It's All Coming Back to Me
Written by Rachel

I've never been one to write down my feelings. I guess it must have something to do with my mom's delight in reading my diary when I was little. Now I have to do this and so in some ways I resent it, but in other ways I guess it must be for a good reason. If I have to closely examine something...why not have it be myself?

I'm in therapy. Most people don't know that. They look at me and they probably think that I need to be, but they don't know it. I like to think of myself as tough. Hell, I am tough, but I got beat down and got my gun took. Damn. Man, I might feel better having said that. Maybe I'll feel better if I say it all the time.

Those bastards beat on me, but it isn't any different than all the other times people beat on me. You might look at me and see the beauty queen, but I'm more than that. We didn't have shit when I was growing up. I had to do those pageants to pay for community college.

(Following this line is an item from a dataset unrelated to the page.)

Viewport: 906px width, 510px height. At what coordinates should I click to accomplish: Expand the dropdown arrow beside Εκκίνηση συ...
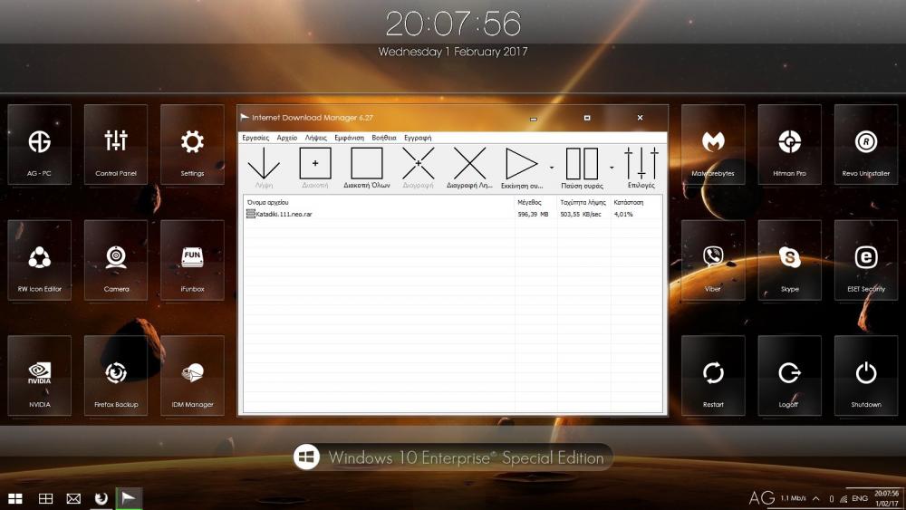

Nobody cared about me then, not my mom working her three jobs or my dad serving time. I never had any friends. They were all too intimidated by my looks. Except the boys. They couldn't keep themselves away from me. It's the same way now. Man, even Bayliss wanted to quit being gay so he could be with me. Him I might consider, but that greasy little Italian better keep his paws away from me. Besides, he's doing pretty good with little Miss Wal-Mart. I bet she has to drive to Catonsville to find clothes that cheap? Man, girl...get some style!

I still don't know how that bastard beat on me. Or why Lewis is so bitter about it. Why wasn't he covering my ass? I just don't understand why he doesn't like me. Of course it could be because he's intimidated by my beauty. They all are.

Hey, this journal thing isn't all bad. I think I'll keep doing it. Hell...I should put it online so everyone can read it.